___ EXTRACTED INFORMATION ___

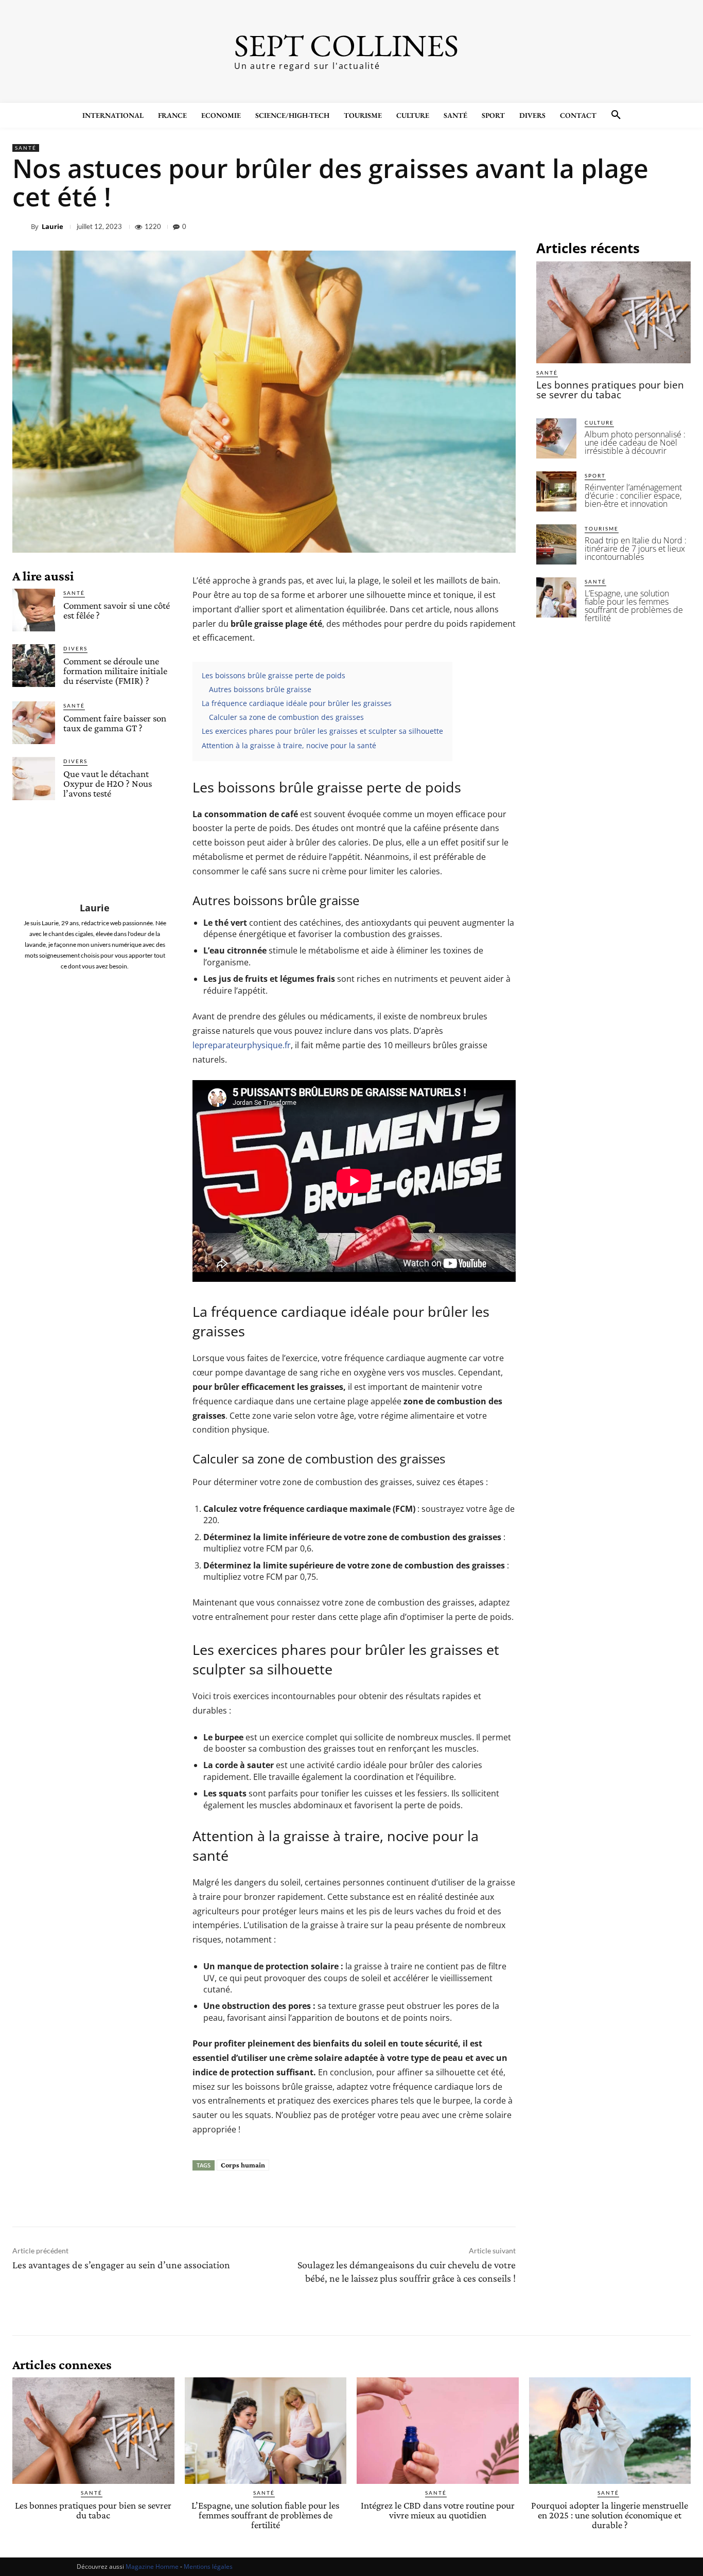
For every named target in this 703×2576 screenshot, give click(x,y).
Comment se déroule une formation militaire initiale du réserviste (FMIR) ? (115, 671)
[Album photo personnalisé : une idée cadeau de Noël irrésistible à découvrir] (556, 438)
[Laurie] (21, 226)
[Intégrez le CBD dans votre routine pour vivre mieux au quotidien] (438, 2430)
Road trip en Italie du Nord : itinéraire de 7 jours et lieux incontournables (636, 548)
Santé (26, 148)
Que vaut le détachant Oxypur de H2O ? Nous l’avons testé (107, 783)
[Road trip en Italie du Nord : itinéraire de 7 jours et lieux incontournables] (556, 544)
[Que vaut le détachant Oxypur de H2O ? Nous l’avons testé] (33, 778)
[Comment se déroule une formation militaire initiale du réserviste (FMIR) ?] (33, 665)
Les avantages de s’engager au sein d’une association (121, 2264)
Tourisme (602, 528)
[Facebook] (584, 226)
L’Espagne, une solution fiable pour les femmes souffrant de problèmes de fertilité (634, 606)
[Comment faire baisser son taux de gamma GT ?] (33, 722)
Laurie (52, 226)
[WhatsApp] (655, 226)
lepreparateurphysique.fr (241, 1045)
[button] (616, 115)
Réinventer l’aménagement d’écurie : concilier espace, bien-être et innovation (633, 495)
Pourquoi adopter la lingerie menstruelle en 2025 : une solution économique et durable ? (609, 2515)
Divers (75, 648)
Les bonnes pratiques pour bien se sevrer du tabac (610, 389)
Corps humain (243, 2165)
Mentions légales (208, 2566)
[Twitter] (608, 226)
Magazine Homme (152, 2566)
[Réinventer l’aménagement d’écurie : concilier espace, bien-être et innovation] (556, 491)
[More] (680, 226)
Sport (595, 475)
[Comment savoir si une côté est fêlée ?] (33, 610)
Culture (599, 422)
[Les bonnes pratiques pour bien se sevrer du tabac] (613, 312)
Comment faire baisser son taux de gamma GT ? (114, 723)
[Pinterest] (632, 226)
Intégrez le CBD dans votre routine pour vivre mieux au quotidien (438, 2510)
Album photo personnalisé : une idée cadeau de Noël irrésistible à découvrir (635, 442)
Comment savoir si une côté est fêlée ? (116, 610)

___
___ EXTRACTED INFORMATION ___

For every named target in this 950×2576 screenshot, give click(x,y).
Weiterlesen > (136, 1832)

___
___ EXTRACTED INFORMATION ___

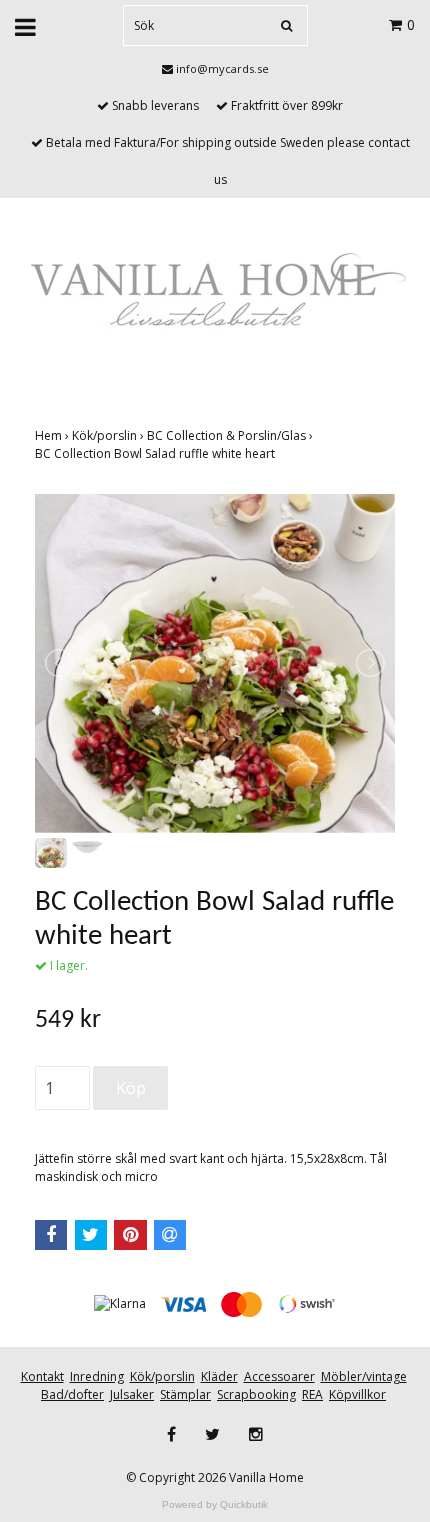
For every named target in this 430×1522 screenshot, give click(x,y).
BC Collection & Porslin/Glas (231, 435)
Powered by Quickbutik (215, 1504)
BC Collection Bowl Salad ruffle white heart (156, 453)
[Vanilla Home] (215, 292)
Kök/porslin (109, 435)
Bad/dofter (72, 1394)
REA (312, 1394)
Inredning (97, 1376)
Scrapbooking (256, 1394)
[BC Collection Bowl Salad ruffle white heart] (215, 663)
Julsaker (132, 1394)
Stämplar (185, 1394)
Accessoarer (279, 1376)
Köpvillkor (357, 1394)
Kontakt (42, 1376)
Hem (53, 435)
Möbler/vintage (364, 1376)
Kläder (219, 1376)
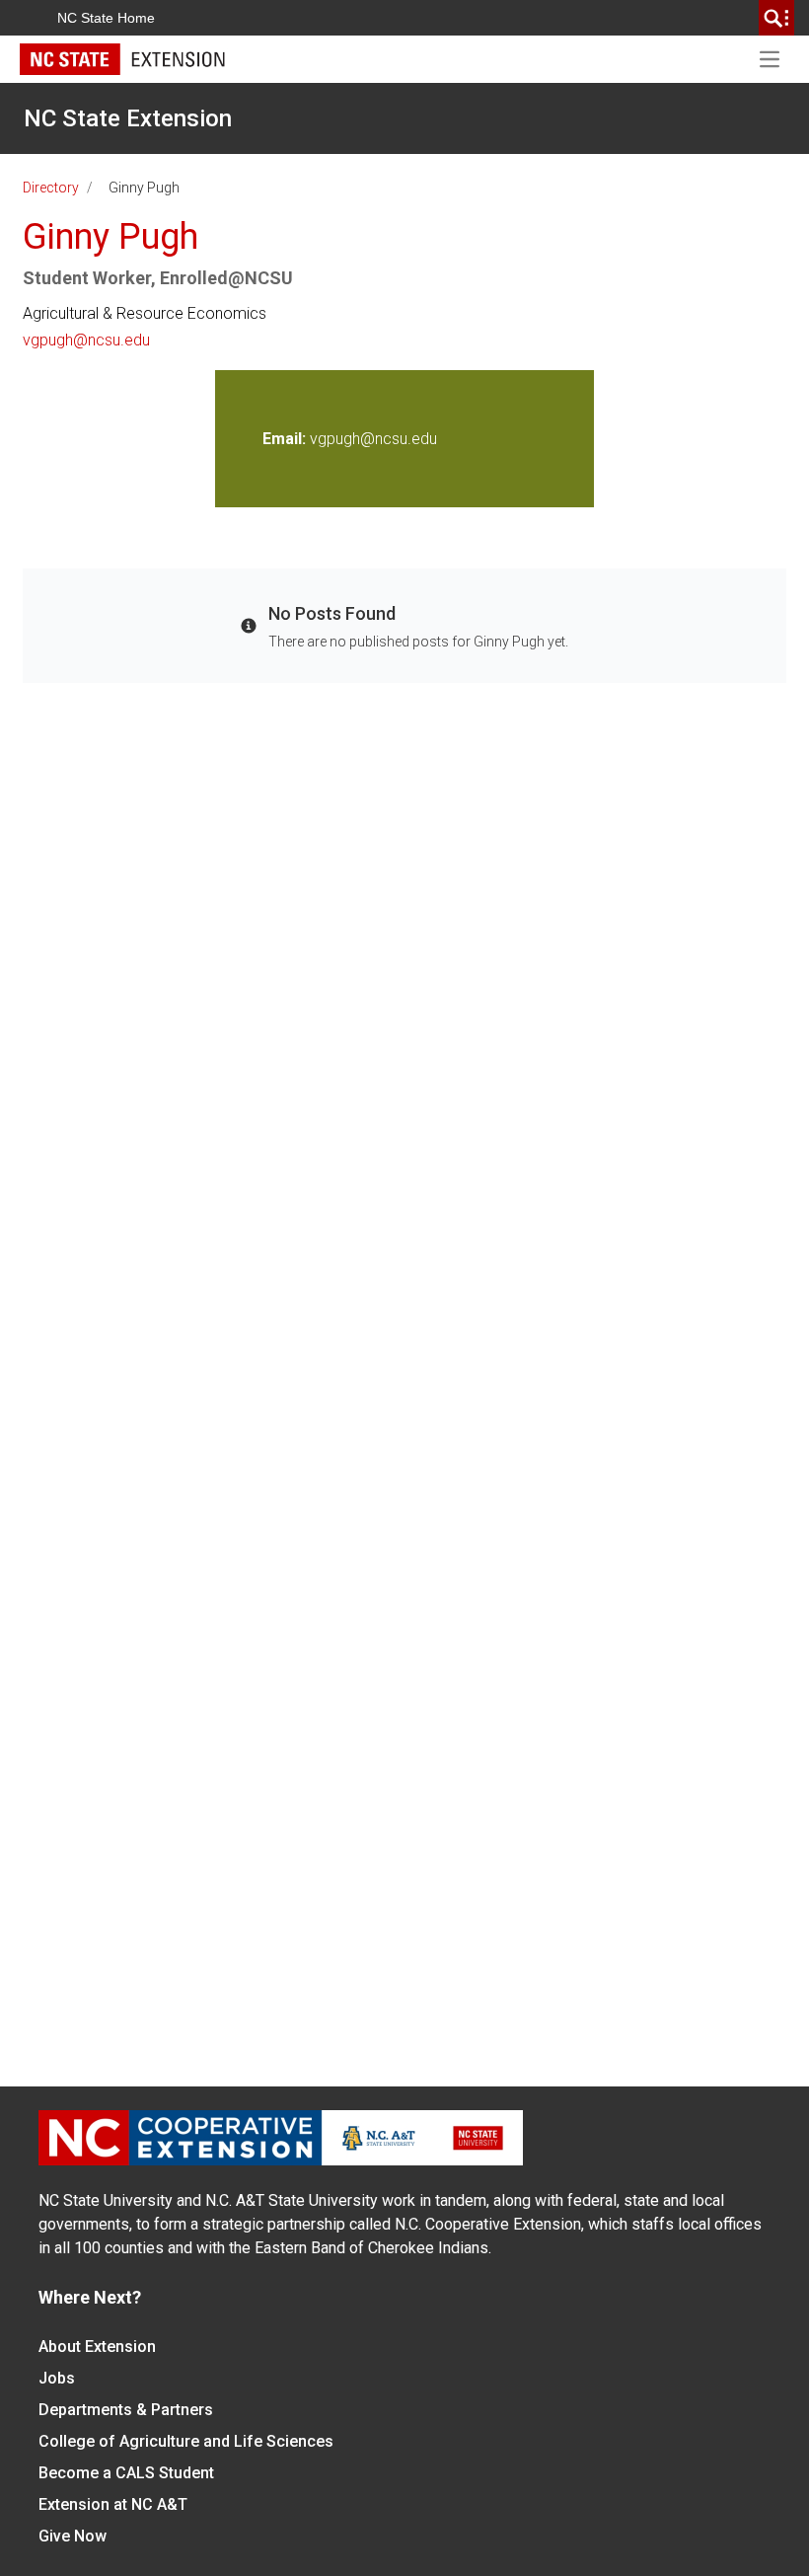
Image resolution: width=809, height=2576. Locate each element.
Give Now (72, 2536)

___

Send back exactly the lines of the listing above starting at the one with "[Laurie] (21, 226)" and ending at the one with "L’Espagne, une solution", inclusive, and no others.

### RESPONSE BELOW
[Laurie] (21, 226)
[Intégrez le CBD dans votre routine pour vivre mieux au quotidien] (438, 2430)
Road trip en Italie du Nord : itinéraire de 7 jours et lieux incontournables (636, 548)
Santé (26, 148)
Que vaut le détachant Oxypur de H2O ? Nous l’avons testé (107, 783)
[Road trip en Italie du Nord : itinéraire de 7 jours et lieux incontournables] (556, 544)
[Que vaut le détachant Oxypur de H2O ? Nous l’avons testé] (33, 778)
[Comment se déroule une formation militaire initiale du réserviste (FMIR) ?] (33, 665)
Les avantages de s’engager au sein d’une association (121, 2264)
Tourisme (602, 528)
[Facebook] (584, 226)
L’Espagne, une solution fiable pour les femmes souffrant de problèmes de fertilité (634, 606)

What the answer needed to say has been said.